Pubblicato il 02/12/2025 12:28.

La lentezza operativa nei locali food di solito dipende da come sono organizzati gli spazi. Un’ottima soluzione è quella di scegliere moduli più funzionali. Basta individuare dove nascono i colli di bottiglia quotidiani e intervenire con gli arredi giusti, senza lavori invasivi. Anche piccole inefficienze, ripetute centinaia di volte al giorno, generano minuti (e quindi costi) che si accumulano a fine turno. Correggerle è uno dei modi più rapidi per aumentare produttività senza aumentare il personale.

1. Zona caffè: movimenti troppo ravvicinati

Il punto caffè è uno dei luoghi più “trafficati” del locale: si concentrano macchina, macinino, tazze, zucchero, palette, latte, scorte. Quando tutto è sullo stesso piano di lavoro, gli operatori capita che si incrocino frequentemente (uno prepara il caffè mentre l’altro cerca le tazze, un terzo prende le brioche). Il risultato è il rischio di urti, rallentamenti, cadute.

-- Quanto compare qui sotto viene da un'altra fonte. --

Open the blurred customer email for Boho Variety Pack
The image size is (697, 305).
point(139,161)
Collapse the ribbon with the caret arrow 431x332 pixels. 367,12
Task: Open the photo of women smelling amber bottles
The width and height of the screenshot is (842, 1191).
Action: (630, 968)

Moduli dedicati, come basi caffè con vani specifici, aiutano a separare ciò che si usa ogni minuto da ciò che serve solo per il rifornimento. Anche le mensole alte sono molto utili, perché permettono di tenere zucchero, tazze di riserva e tazze d’asporto in vista ma fuori dall’area operativa. I gesti così diventano più lineari e chi prepara il caffè non deve spostarsi o girarsi continuamente per cercare il necessario.

2. Area cassa: mancanza di appoggi rapidi

La cassa è il punto in cui si concentra la percezione di “fila lenta” da parte del cliente. Spesso il problema è la mancanza di appoggi: lo scontrino non ha un piano, i sacchetti sono distanti, i prodotti veloci (acqua, snack, dolci confezionati) sono posizionati in modo scomodo.

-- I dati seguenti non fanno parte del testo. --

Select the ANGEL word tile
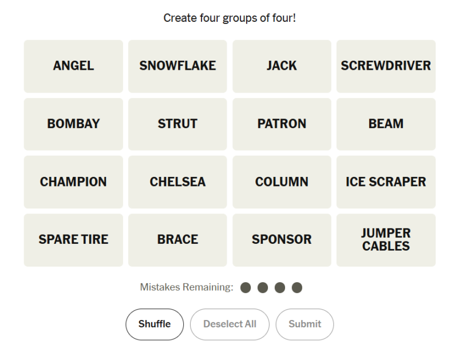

Senza un piccolo modulo di appoggio accanto alla cassa, l’operatore deve fare micro-spostamenti continui: allungarsi per prendere i sacchetti, girarsi per prendere il resto, aprire e chiudere cassetti. Un modulo compatto con ripiano superiore e vani sottostanti rende il gesto di chiusura dello scontrino molto più rapido. Anche pochi secondi risparmiati per ciascun cliente, su un’intera giornata, diventano minuti di fila in meno.

3. Angoli morti che intralciano

Ogni locale ha i suoi “angoli difficili”: spazi in cui si è tentati di inserire un modulo in più “perché ci sta”. Il rischio è creare punti di strozzatura in cui il personale è costretto a fare slalom tra arredi e colleghi. Un retrobanco troppo profondo, un modulo messo di taglio, una base posizionata vicino all’ingresso del laboratorio possono diventare ostacoli quotidiani.

In questi casi, moduli angolari o meno profondi aiutano a sfruttare lo spazio senza sottrarre centimetri preziosi ai passaggi. Scegliere arredi con ingombri più snelli in profondità, ma ben organizzati internamente (vanetti, ripiani, cassetti), aiuta a mantenere l’ordine senza invadere le corsie di passaggio. L’obiettivo è semplice: ridurre gli incroci e consentire a chi lavora di muoversi facilmente, senza doversi fermare per farsi spazio ogni volta.

Un flusso logico è già una strategia

Nel food retail, come in qualunque attività con servizio rapido, l’organizzazione del retrobanco è una leva operativa tanto importante quanto il menu o il personale. Evitare i colli di bottiglia vuol dire far sì che chi lavora dietro al banco compia meno passi, meno incroci, meno gesti inutili.

Scegliere moduli funzionali, adatti ai punti critici del proprio locale, è spesso il primo passo per ottimizzare il servizio senza aumentare il numero di addetti.

Un flusso logico dietro al banco comincia da qualche arredo scelto con criterio, e continua ogni giorno nel modo in cui viene usato.